*YOUR INSTRUCTIONS:*
A faithful copy of the data, pictures omitted, is the required answer.
___ SUPPLIED ENTRIES
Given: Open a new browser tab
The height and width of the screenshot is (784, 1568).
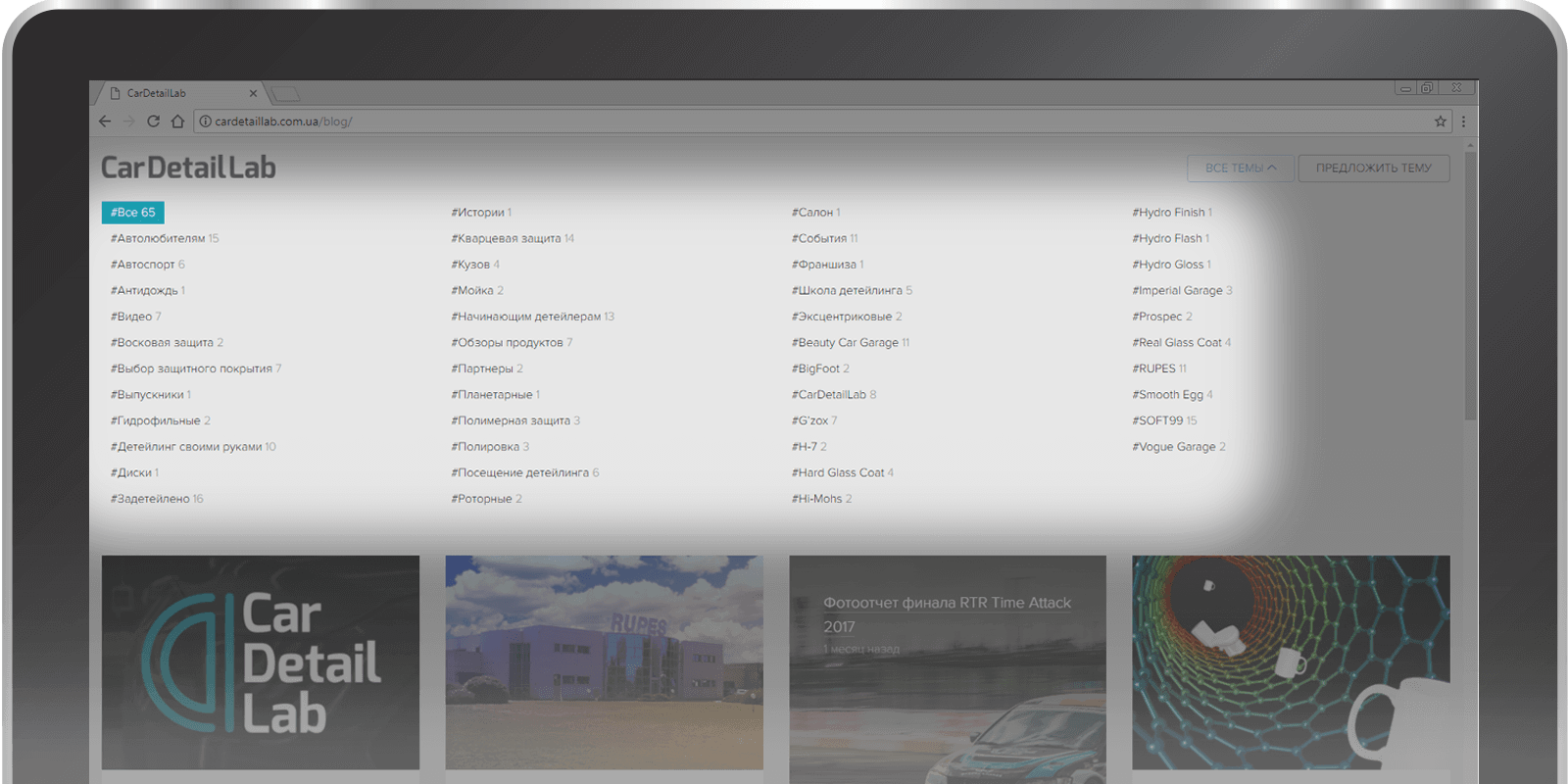Looking at the screenshot, I should click(285, 94).
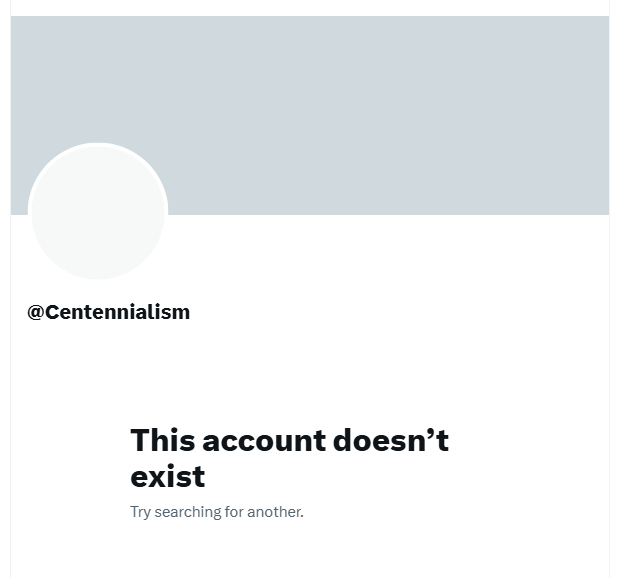This screenshot has width=622, height=578.
Task: Click the word "Try" in the subtext
Action: (140, 512)
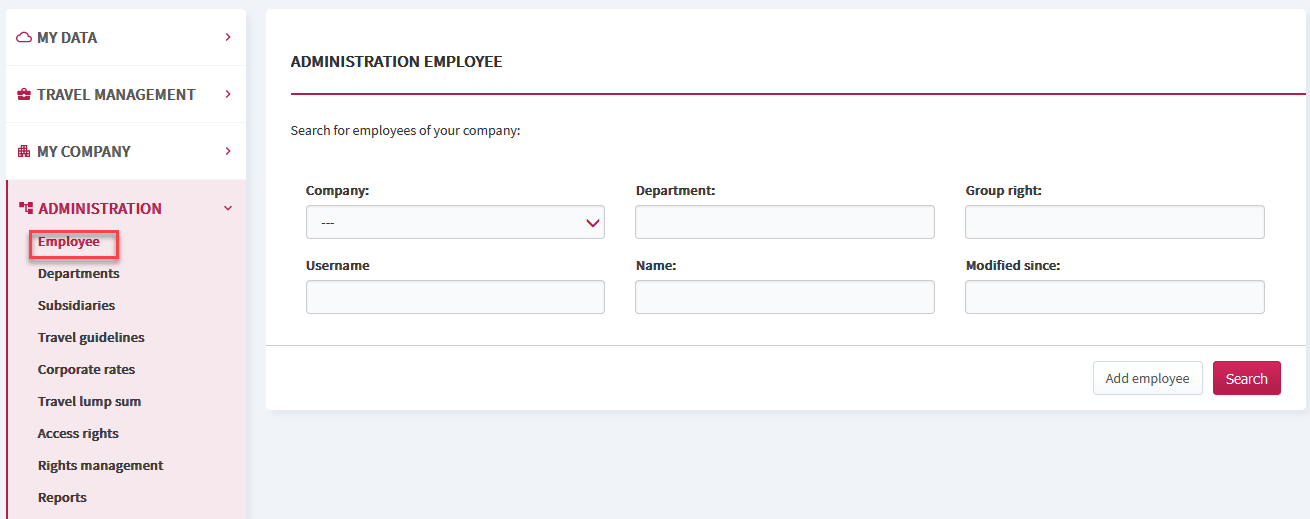Viewport: 1310px width, 519px height.
Task: Click the cloud icon beside MY DATA
Action: coord(25,37)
______
*RESULT FOR THIS EXERCISE:*
Given: Open a new browser tab
The height and width of the screenshot is (784, 1568).
Looking at the screenshot, I should click(285, 94).
This screenshot has width=622, height=578.
Task: Click the word "Try" in the subtext
Action: (140, 512)
Viewport: 1310px width, 519px height.
Task: Click the cloud icon beside MY DATA
Action: coord(25,37)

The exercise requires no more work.